There is a clear public right to know if there is a linkage between the two (or five) events. It is entirely reasonable to seek an answer to the obvious question of whether “the circumstances that led to Lady Poole’s resignation” included the departures which preceded her email. Can Mr Swinney really dispute that?
Well, of course he can. In briefing party leaders and when news of Lady Poole’s departure became public, there was no mention of the four other resignations. In other words, an extremely incomplete picture was presented by the Scottish Government which, inevitably, tempered the response.
When challenged at Holyrood, Mr Swinney took refuge repeatedly in section 17 of the Inquiries Act of 2005 which, he said “gives an inquiry chair alone, rather than ministers, responsibility for deciding how an inquiry should operate. That includes the approach to taking evidence and engaging with stakeholders”.
Anyone looking at section 17 of the said Act might conclude that Mr Swinney’s interpretation imposes restrictions upon himself which are far from obvious.
It says “the procedure and conduct of an inquiry are to be such as the chairman of the inquiry may direct”; that he or she “may take evidence on oath, and for that purpose may administer oaths”; and “in making any decisions… must act with fairness and to avoid any unnecessary cost”.
Swinney’s insistence that these words create a blanket ban on telling anyone what is going on stretches credulity.
Pressed by Labour’s Jackie Baillie to “agree it is the Scottish Government’s responsibility to ensure that the inquiry system works and is adequately resourced”, Mr Swinney replied primly that she wanted him “to break the law, because she invites me to interfere in the running of the inquiry”.
No she didn’t.
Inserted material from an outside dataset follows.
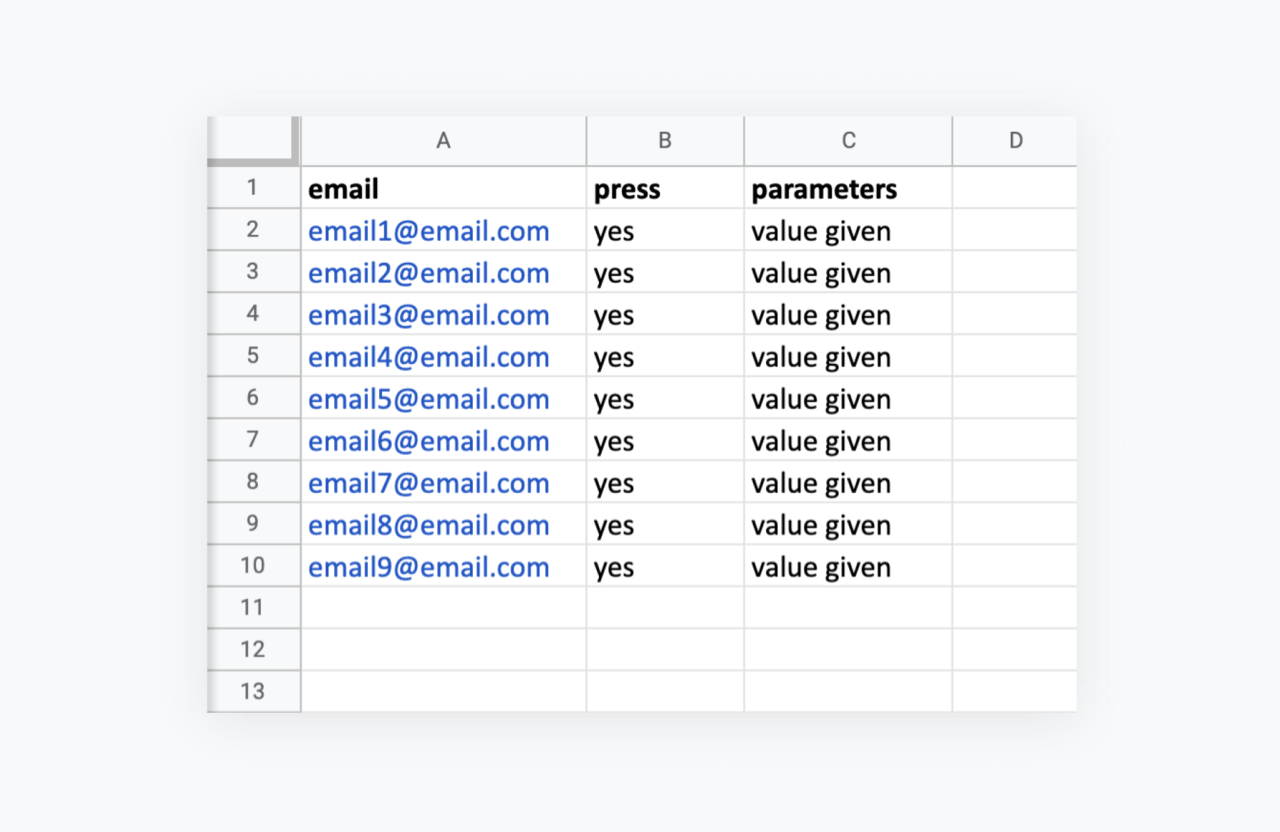Select column C header
1280x832 pixels.
(x=848, y=141)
She asked for assurances the mechanisms and personnel are in place for there to be an inquiry, according to some reasonable timescale and equipped to provide answers which so many are entitled to. I can find nothing in the fabled section 17 which precludes a factual statement in dramatically changed circumstances.
Indeed, there is an equal argument for disclosure if there is indeed no fire generating the smoke; just a series of coincidences. Why, if that is the case, not spell it out?
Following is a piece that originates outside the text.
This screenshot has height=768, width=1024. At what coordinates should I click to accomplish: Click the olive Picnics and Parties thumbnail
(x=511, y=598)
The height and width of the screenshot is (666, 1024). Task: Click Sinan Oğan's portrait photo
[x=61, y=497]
This latest example of chronic inability for any form of inquiry to get to the bottom of anything in Scotland will inevitably invite the conclusion: “Why bother trying?” That serves only those who prefer a culture of non-accountability.
The Covid inquiry is far too important to fail and there is an urgent moral requirement for someone to make a clear statement on recent events. There is nothing in section 17 which makes that impossible.